Much waiting around at meeting point and at the car park. Ladies, even keen ones, are not easy to organise. But, boy, can they walk – and talk – and are they fun!
Had a brief pre-walk chat, then headed off. Threatening skies, but we fortunately had no showers and it wasn’t cold – just a bit cool in the breeze when we stopped. Plenty of roos and a few rabbits.
A geocache for me a few tens of metres up in the bush just after crossing the James Creek concrete ford on the Cotter Hut Road. GC2EZ5Y Vilya was lying on the ground near a tree.
A little less chatter as we climbed the u-bend in the road, then strolled on to the AAWT footpad intersection. Morning tea. By this stage, we’d covered 5.8km in 1hr 40mins, a very good pace. A couple of the ladies ducked into the bush; I ducked the other way, behind the aboriginal rock shelter site and logged geocache GC1ZK7X 20 Good Reasons.
The next section of the AAWT is always pleasant. A gentle up, then down to cross Sawpit Creek, through lovely forest. Views up to the end of the De Salis knobs ridge. A lot more birds about in the middle of the day, perhaps as it was overcast. A huff and puff up to Cotter Gap (a rise of around 200m) caused chatter to cease for a while. We drifted down the other side and it’s always great to see the response of folk seeing Split Rock for the first time. Here’s a pic of what I described inside:
Our leg along the AAWT cleared footpad was 3.6km in 1hr 20mins.
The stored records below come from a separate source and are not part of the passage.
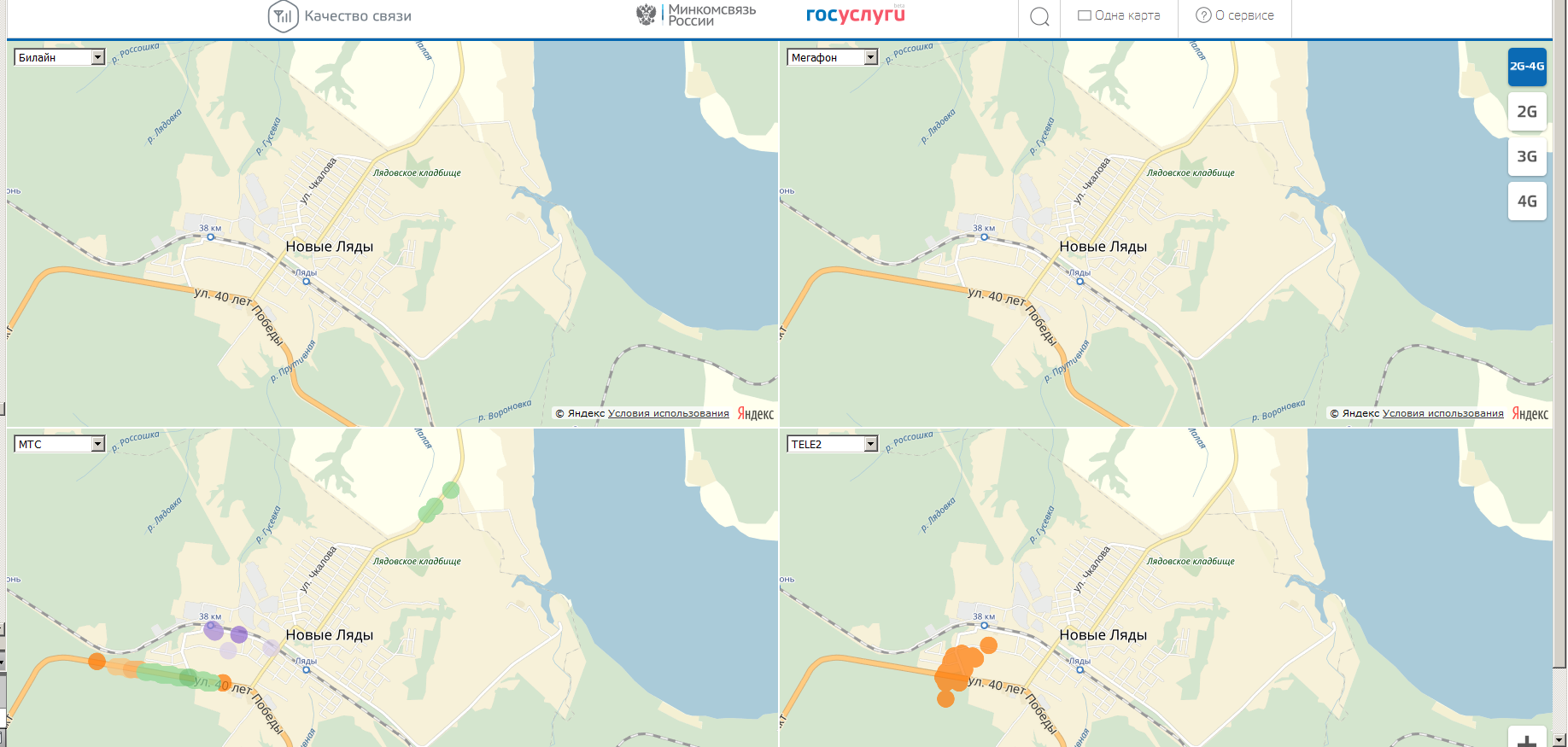Click the question mark icon beside О сервисе
The width and height of the screenshot is (1568, 747).
1203,15
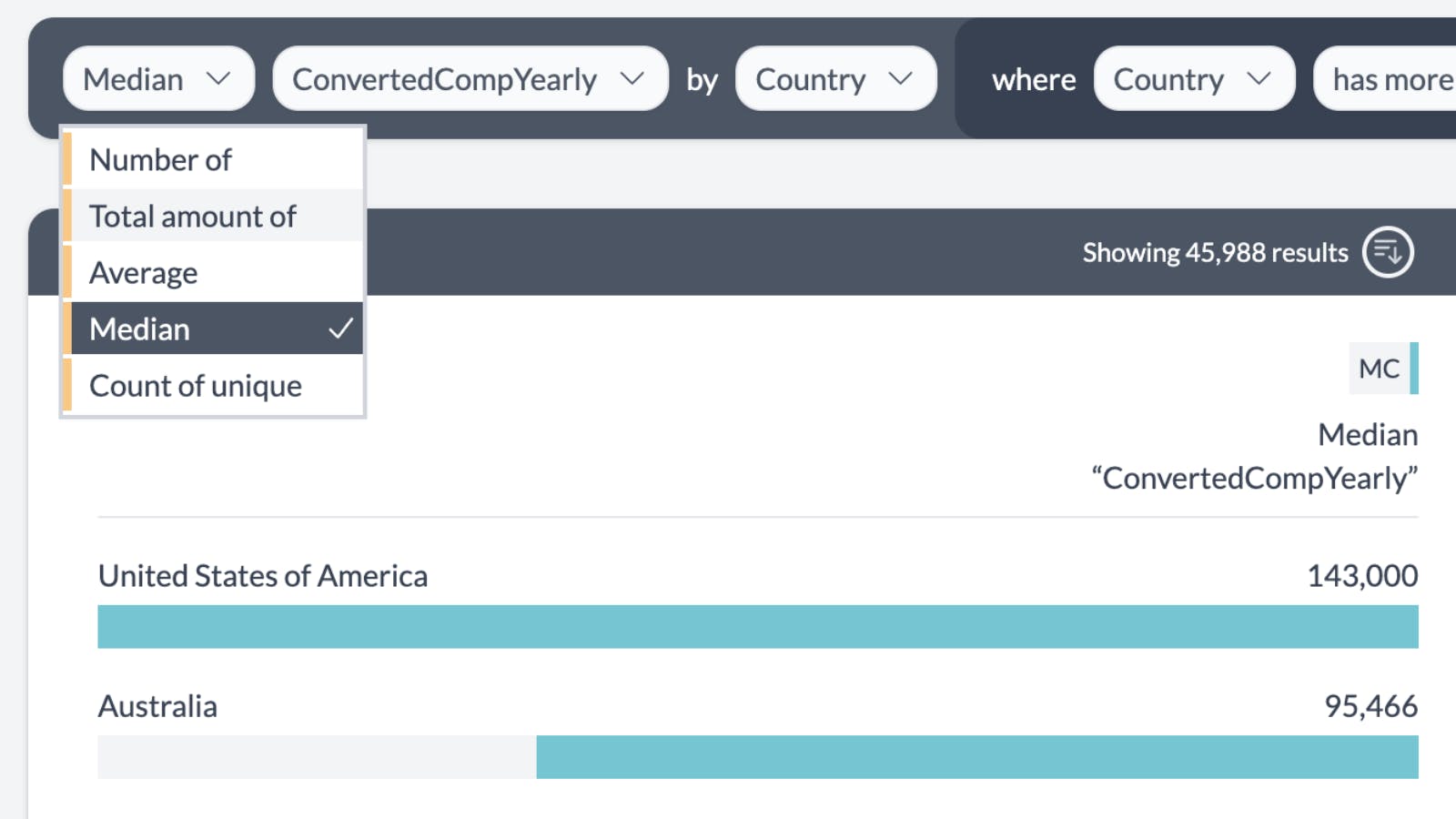The image size is (1456, 819).
Task: Click the 143,000 value
Action: (x=1361, y=576)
We sat down on logs in the regrowth for lunch, to give us a little shelter from the breeze.
A pleasant amble back, but all the talk was taking its toll on this introvert (grin), so I retired to the rear of the party to walk silently with my fellow introvert and good friend. At the AAWT turnoff on Cotter Hut Road, we followed it down to the Orroral Valley. We called in at the stockyard site with its pile of old tin cans. Down to the Rowleys Orroral Hut site, then the last 2.7km along the lovely Orroral Valley under the watchful eyes of the granite features on the Ridge of Stone.
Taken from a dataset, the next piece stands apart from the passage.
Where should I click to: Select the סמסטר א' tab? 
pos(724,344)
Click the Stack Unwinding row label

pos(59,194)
For this effort I was awarded honorary membership of FARCM (Females (Ambling) Around Regional Canberra Mountains)!!
Huge thanks to Cynthia C who came to control the throng and ably bring up the tail. Alison (@chifley_alison) does a huge job leading these ladies, planning their walks and representing our wonderful Canberra and the surrounding bush.
I had a ball and I think the ladies enjoyed it too.